O ouvido absoluto -habilidade que algumas pessoas têm de dar nomes a todas as notas que escutam- consegue diferenciar um lá bemol maior feito quando a mão passa no cabelo, mas não perguntas feitas ao telefone. "Como é, pode falar de novo?", pede Pascoal 14 vezes durante uma ligação de 26 minutos.
"Eu tô com muita saúde, graças a Deus. A cabeça tá boa, a vista tá boa. Tomo cuidado. Sou diabético e tomo meu vinhozinho antes de tocar, mas cerveja e outras bebidas não." Às vezes bate uma vontade de ir ao médico, mas não por hipocondria.
"Tenho 77 anos e minha cabeça está mais doida que nunca. Mais doida, mais rápida do que quando eu era mais novo. Como é que pode?! Eu não posso parar uma coisa que eu sinto. Acho que vou no médico. Vou nada, tudo tá ótimo na vida."
YOKO DOS PAMPAS
O coração principalmente. "Sou apaixonado pela Aline." A recíproca é verdadeira há 11 anos. Um mês antes de se conhecerem, ela, então professora de música e aluna de dança com 22 anos, tinha encenado em Londrina o espetáculo "Hermeto em Voz para Dançar", em que bailava músicas dele, então com 66.
"Na época, eu não admitia que usassem minha música para dançar", diz ele, que não viu a encenação. Semanas depois, era ela na plateia dele, em um workshop. A aula-show começou com um desafio: "Quero ver quem tem coragem de ser o primeiro a subir no palco pra fazer um som comigo". Foi ela, levando uma sacola com chaleira, microfone e um cano de construção, que apontou para o rosto do músico e usou para declamar uma poesia cantada, que tinha feito em sua homenagem.
Por causa da fotofobia causada pelo albinismo, ele achou que o cano poderia ser uma arma. "Tomei um susto com aquilo quase no meu olho." Passada a adrenalina, tocaram "Montreux" juntos. A música é um dos maiores sucessos da carreira de Pascoal, composta para a cidade suíça que sedia um festival de jazz para ao qual ele é convidado vez sim outra também.
O veterano elogiou o empenho da jovem e disse que, quando ela quisesse, poderia ir gravar com seu irmão, o compositor Zé Neto, no Rio.
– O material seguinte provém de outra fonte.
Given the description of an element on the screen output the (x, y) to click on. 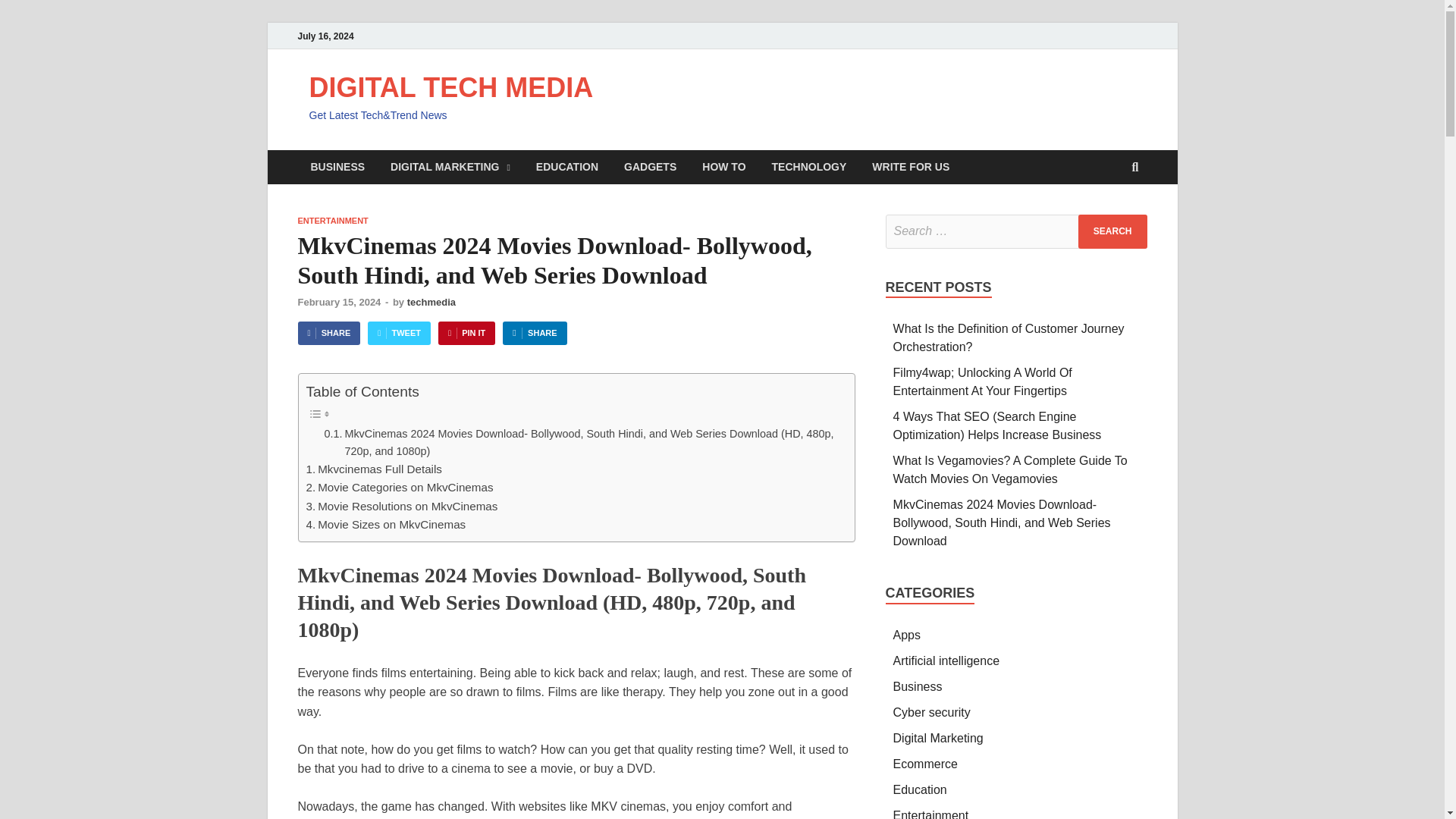
Movie Resolutions on MkvCinemas (401, 506)
HOW TO (723, 166)
WRITE FOR US (910, 166)
TWEET (399, 332)
TECHNOLOGY (809, 166)
EDUCATION (566, 166)
Movie Resolutions on MkvCinemas (401, 506)
Mkvcinemas Full Details (373, 469)
PIN IT (466, 332)
Movie Sizes on MkvCinemas (385, 524)
Movie Categories on MkvCinemas (399, 487)
GADGETS (649, 166)
SHARE (328, 332)
Mkvcinemas Full Details (373, 469)
Movie Sizes on MkvCinemas (385, 524)
Given the description of an element on the screen output the (x, y) to click on. 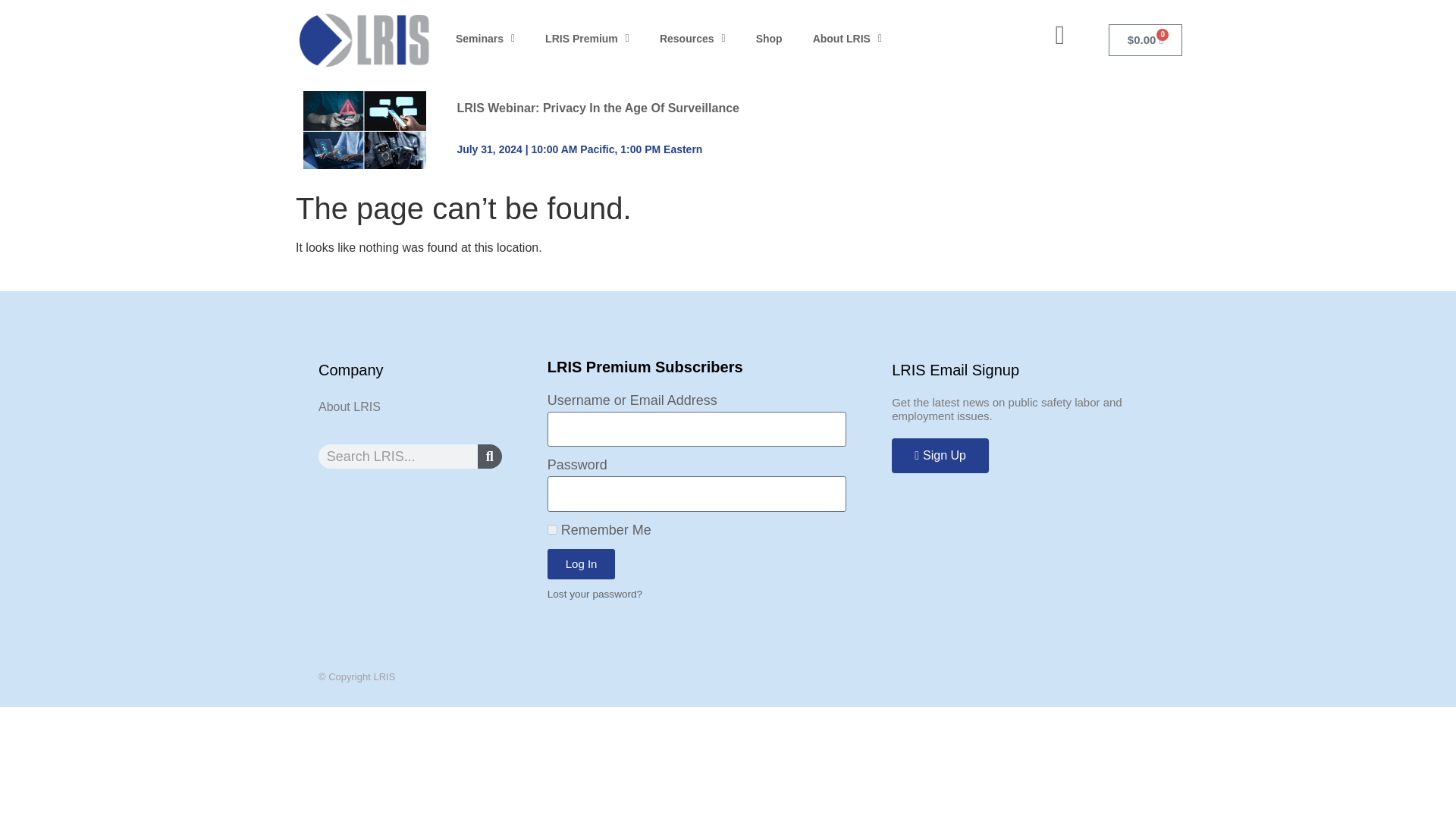
LRIScropped.png (338, 40)
About LRIS (806, 38)
LRIS Premium (569, 38)
Shop (734, 38)
forever (552, 529)
Seminars (479, 38)
Resources (663, 38)
Given the description of an element on the screen output the (x, y) to click on. 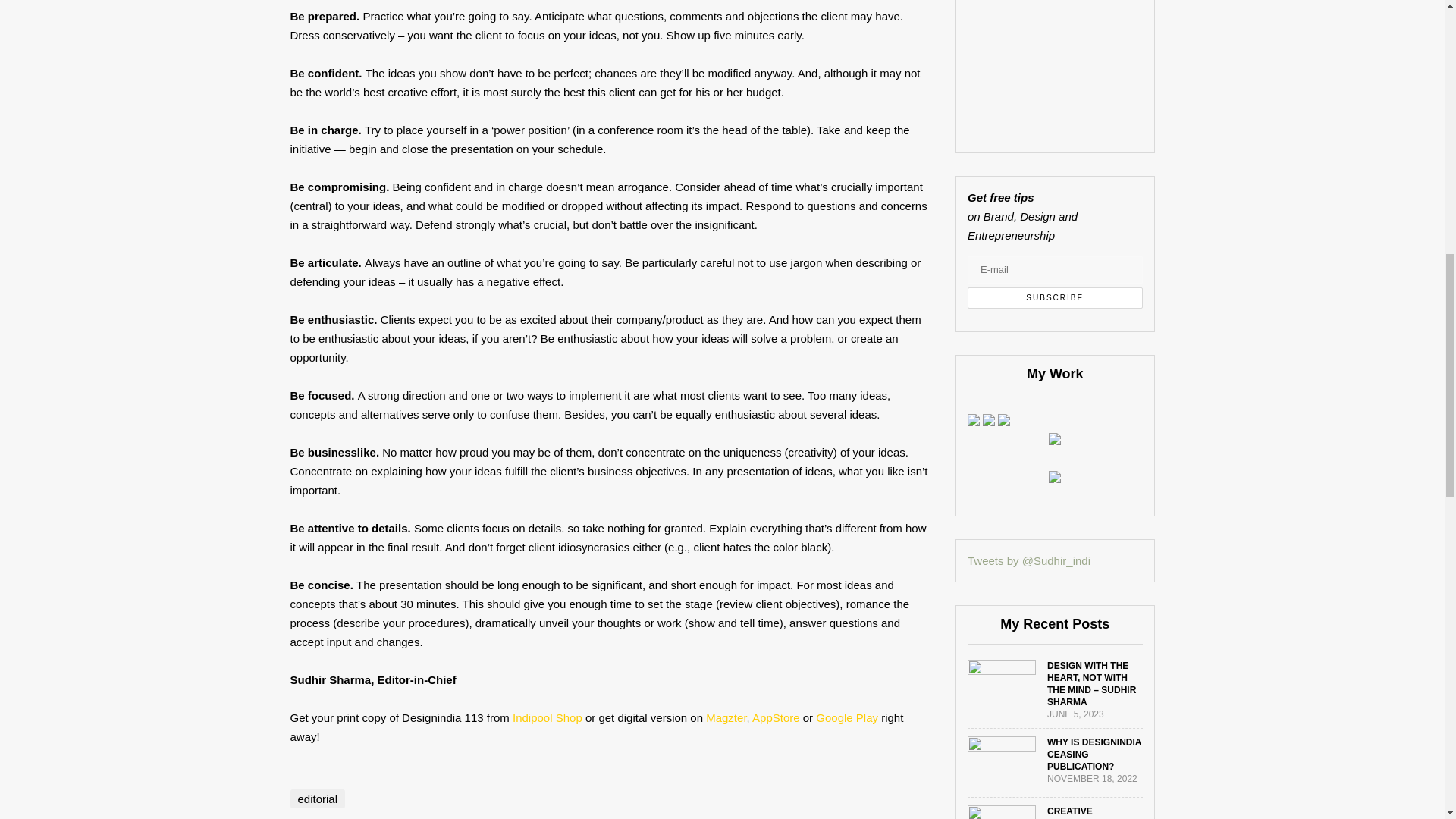
Magzter, (729, 717)
Subscribe (1055, 297)
AppStore (775, 717)
Indipool Shop (547, 717)
editorial (317, 798)
Google Play (846, 717)
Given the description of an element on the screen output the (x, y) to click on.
No dia seguinte, ela estava de malas feitas no aeroporto. 

Hermeto estava viúvo havia dois anos da mulher com quem tinha ficado 46 anos. Apaixonaram-se "no segundo dia", e da união do alagoense de Olho d'Água das Flores com a gaúcha de Erechim já nasceram dois CDs e um DVD.
Músicos e fãs comparam Aline com Yoko Ono, por ela ter tirado o compositor de onde ele tocava projetos. "Ela afastou o maestro do Nordeste", diz um grupo de discussão na internet. Um percussionista que tocou com Hermeto no Rio e pede para não ser nomeado, lamenta a ida do músico para Curitiba. "É transformar um homem cheio de vida num ermitão, enfiado numa casa isolada e sem estar rodeado de gente, que é como ele sempre esteve."
O músico ri das frases. "O mesmo grupo de quando eu saí do Rio é o de hoje. Eu continuo me relacionando com todo mundo, nada mudou." A mulher define: "Nossa ligação aqui na terra é espiritual. Se é por sexo, não dura muito. A gente não sabe como vai ser daqui para a frente. E se eu quiser ter uma família?"
A figura que parece um Papai Noel de férias nos trópicos ri. "Dá uma olhada para mim, quem vai resistir?", diz enquanto passa as mãos pela barriga, ao som de "I Feel For You", de Chaka Khan.
Hermeto ainda tem um sonho. Quer alugar um helicóptero. E não é para fazer som com as hélices. "Quero pegar as mais de 3.000 músicas inéditas que tenho e jogar lá de cima, como se fossem folhas. Não é brincadeira não."